▸ **What to do**
1. In the Air Algerie crash report, where was the recovered black box set to travel?
2. List every person named in the Air Algerie crash report.
3. Carry on the Air Algerie crash report from its last sentence.

▸ **Document excerpt**
[Start of section]

Video of the crash site
taken by Burkina Faso soldiers, who were the first to reach the scene,
showed the blackened wreckage of the plane as well as a large crater in
the ground where it crashed.

 

It appears no major plane parts stayed intact after the impact. Most of the plane's metal was left in small, twisted lumps. 

 

Gen. Gilbert Diendere, a close aide to Burkina Faso President Blaise
Compaore and head of the crisis committee set up to investigate the
disaster, said of the footage: "People expected to see an airplane
sitting somewhere, and unfortunately it was debris scattered over 500
metres, which made the search of the area very, very difficult."

 

Burkina Faso Prime Minister Luc Adolphe Tiao reviewed videos of the
wreckage site and said identifying the victims will be challenging.

 

"It will be difficult to reconstitute the bodies of the victims," Tiao said at a news conference. "The human remains are so scattered."

France's interior minister said bad weather likely caused the crash,
though the government hasn’t ruled out an act of terrorism. Air Algerie
Flight AH5017’s Spanish crew had requested permission to change course
due to bad weather before the jet disappeared from radar less than an
hour after it left Burkina Faso's capital, Ouagadougou, for Algiers.

 

A French Reaper drone based in Niger spotted the wreckage in the
Gossi region near the border with Burkina Faso. The recovered black box
is set to travel to the northern Mali city of Gao.

 

Two helicopter teams also overflew, noting that the wreckage was in a
concentrated area, French Transport Minister Frederic Cuvillier told
France-Info radio on Friday. A column of soldiers in some 30 vehicles
were dispatched to the site, he said.

Quick discovery of the wreckage is "decisive" in piecing together
what happened, the transport minister said, describing the aircraft as
"disintegrated" and debris "in an apparently small area."

[End of section]

▸ **Stored data**
[Start of section]

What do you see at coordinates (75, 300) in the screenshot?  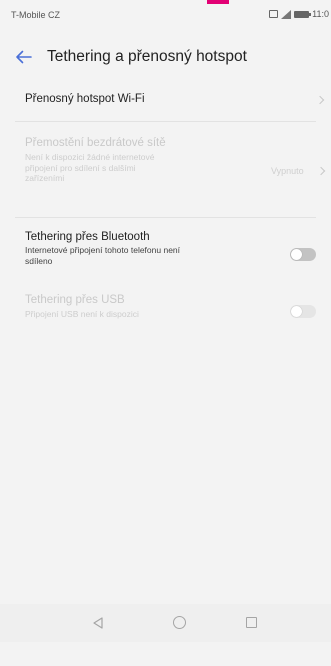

[End of section]

▸ **Answers for the exercise**
1. To the northern Mali city of Gao.

2. Gen. Gilbert Diendere, Blaise Compaore, Luc Adolphe Tiao, Frederic Cuvillier

3.
 

Hollande has said that France will spare no efforts to uncover the
cause of the crash — the third major plane disaster around the world
within a week.

 

"There are hypotheses, notably weather-related, but we don't rule out
anything because we want to know what happened," Hollande said.

 

"What we know is that the debris is concentrated in a limited space, but it is too soon to draw conclusions," he added.

 

French officials said terrorist groups hostile to Western interests
do operate in the area, but it's unlikely they downed the plane.

CBC News confirmed Thursday that four of the five Canadians on board the
jet were from the same family: Winmalo Somda, his wife Angelica and
their two children, from Quebec, were killed.

Isabelle Prévost, of Sherbrooke, was travelling with the Somda family when the plane went down over northern Mali.

Her partner, Danny Frappier, said Thursday that Prévost was on
vacation and originally supposed to be travelling with the couple's
three children, aged five, seven and nine.

 

Frappier said he tried to get more information from official sources but that details were not yet clear.

 

"We're hoping there's part of her body that can be repatriated, some
kind of proof that she was really there, that she's really dead, I don't
know," he said Thursday. 

 

The couple has three children, aged 5, 7 and 9.

 

Mamadou Zoungrana, who resides in Gatineau, Que., said he believes his wife and two young boys aged six and 13, were on board the flight. They are not Canadian citizens, but Zoungrana said they were on

the plane as part of their trip to join him in Canada after two years apart.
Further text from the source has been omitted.